Singoli, gruppi, enti pubblici e privati, aziende: tutti possono donare per aiutare chi si trova in difficoltà sul conto intestato a Fondazione Comunità Novarese al seguente IBAN IT63T0760110100000018205146 e specificando la causale “Fondo AiutiAMO Trecate – COVID19”. Nota importante: i titolari di reddito d'impresa hanno diritto alla deducibilità totale delle donazioni.
"All’emergenza sanitaria si è sommata l’emergenza sociale - dichiara il sindaco di Trecate Federico Binatti - Dal 9 marzo è attivo il Centro Operativo Comunale: Polizia Locale, Croce Rossa e Associazione Nazionale Alpini – Protezione civile lavorano insieme per aiutare anziani, famiglie con disabili e coloro che si trovano in isolamento. Non posso certamente dimenticare che, oltre alle iniziative realizzate dal C.O.C., le associazioni trecatesi hanno messo in campo vari progetti per stare accanto a chi, in questo delicato momento, ha più bisogno. L’obiettivo per cui sono stati realizzati i “buoni spesa”, a cui si aggiungeranno le donazioni provenienti dal Fondo “AiutiAMO Trecate”, è quello di rispondere con un gesto concreto alle nuove povertà che l’emergenza Coronavirus ha causato".

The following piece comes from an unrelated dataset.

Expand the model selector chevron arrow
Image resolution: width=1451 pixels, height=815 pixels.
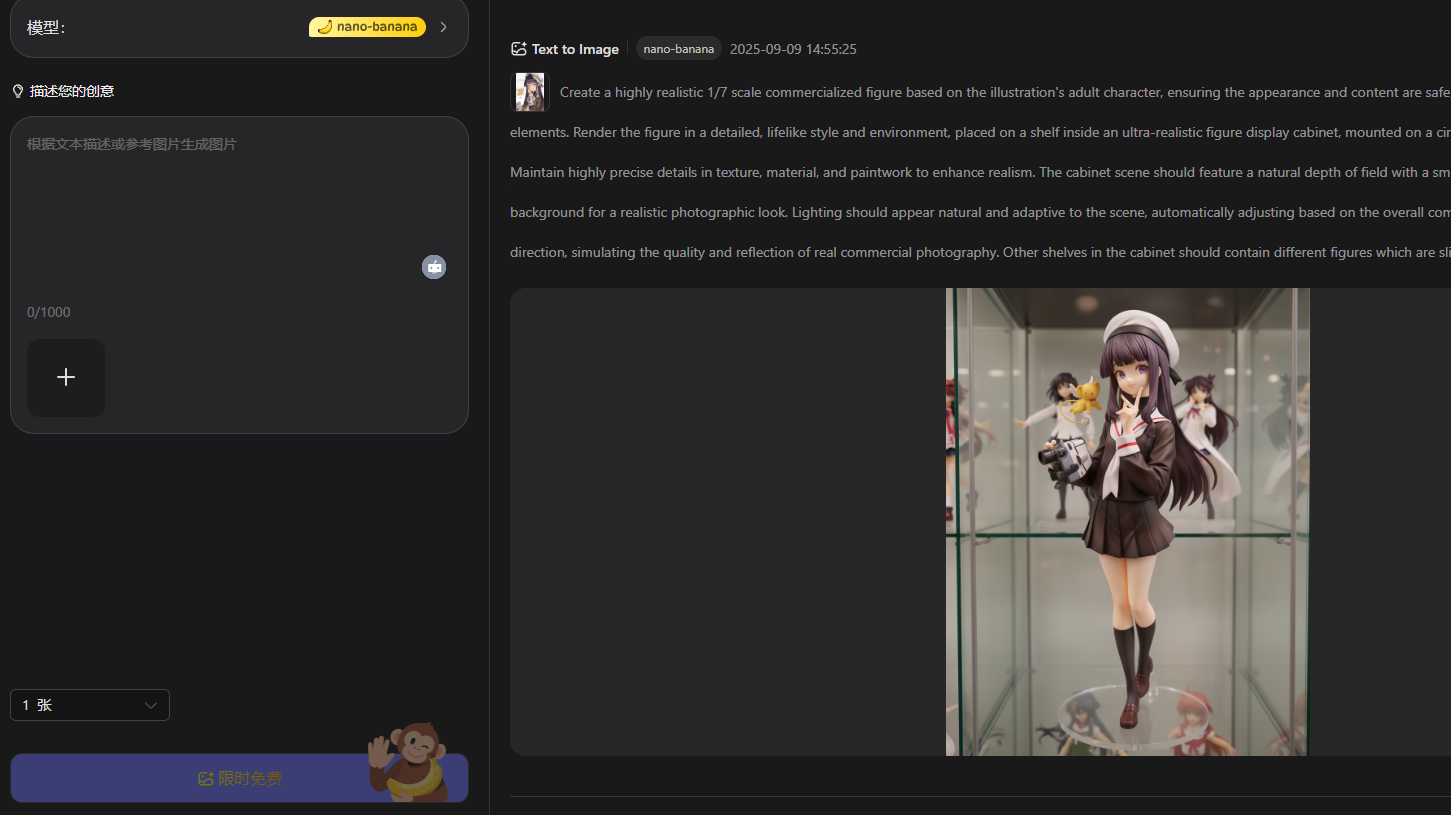click(x=443, y=27)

"La nostra Fondazione – commenta il Presidente FCN Cesare Ponti – si è posta sin da subito in prima linea per aiutare il territorio, non solo per quel che riguarda le emergenze sanitarie ma anche il welfare. Sappiamo bene che questa è solo una prima fase di bisogno e che ne verranno altre in cui le difficoltà saranno altrettanto importanti; per questo abbiamo accolto con piacere la richiesta del Comune di Trecate, al fine di creare uno strumento condiviso che sia utile oggi e domani per aiutare chi si troverà, con fatica, a ricostruire la propria quotidianità e il proprio futuro".